Paul Thurrott of Windows Super Site is never one to let a good piece of anti-Apple link bait go by, but this time he's turned his attention towards Google's Android, and how Google "dumping" it on the market for free could be a greater anticompetitive act than Microsoft or Apple patent litigation.
Arguably, by "dumping" Android in the market at no cost, Google--which has unlimited cash and can afford to do such a thing--is behaving in an anticompetitive fashion. In fact, one could argue that Google is using its dominance in search advertising to unfairly gain entry into another market by giving that new product, Android, away for free. Does this remind you of any famous antitrust case?

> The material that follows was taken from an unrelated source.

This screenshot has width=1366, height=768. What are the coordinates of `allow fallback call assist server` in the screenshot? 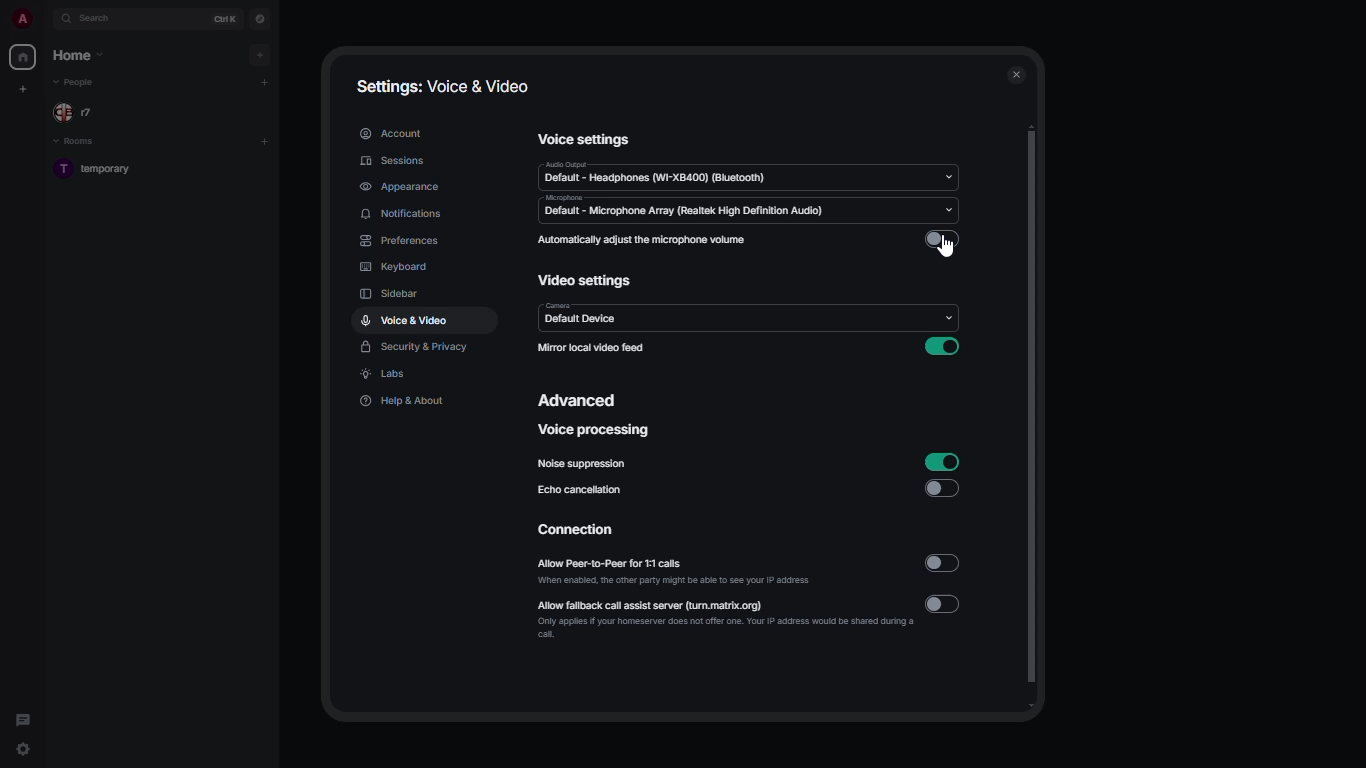 It's located at (725, 617).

From which, 10 years later, Microsoft is arguably still reeling. Thurrott's point, and it's worth noting, is that no one is innocent here.
John Gruber of Daring Fireball raises a similar point.
Google supporters claim that Google only wants to use patents defensively. But what exactly does Google need to defend against, if not actual patents Android actually violates? How is Google’s argument here different than simply demanding that Apple, Microsoft, Oracle, et al should simply sit back and let Google do whatever it wants with Android, regardless of the patents they hold? And, let’s not forget, give Android away for free.
Which Gruber boils down to hypocrisy, a theme increasingly present in Google coverage.
Which is not to say Google is doing anything different than any other public company seeing to it's own self-interests (and I'll repeat -- any company sufficiently large is indistinguishable from evil). It's just that Google feels so smug about it right now, which is ironic given smugness is usually a quality ascribed to Apple.
In Apple's case, the smugness comes from their sense that they know better than us, that they have better taste, and that we'll take what they tell us to take. In Google's case, however, the smugness now seems to come from a feeling that they think we're too dumb to see the hypocrisy. It's as if they think they can shout "open" and "free" and not actually be open or free (or be open and free on the backs of manufacturers and developers), and everyone from FOSS faithful to Google fanatics will rally to support them, no questions asked. It's as if they think they can shout "un-fair" and "anti-competitive" when faced with trademark and patent litigation from authors and rivals, while continuing to file their own trademarks and patents.
But user trust is a currency and a finite one. You can't spend more than you earn. That's a lesson Apple's learned painfully with everything from MobileMe to Steve Jobs' health to location-gate and antenna-gate. It will be interesting to see how Google learns it and addresses it.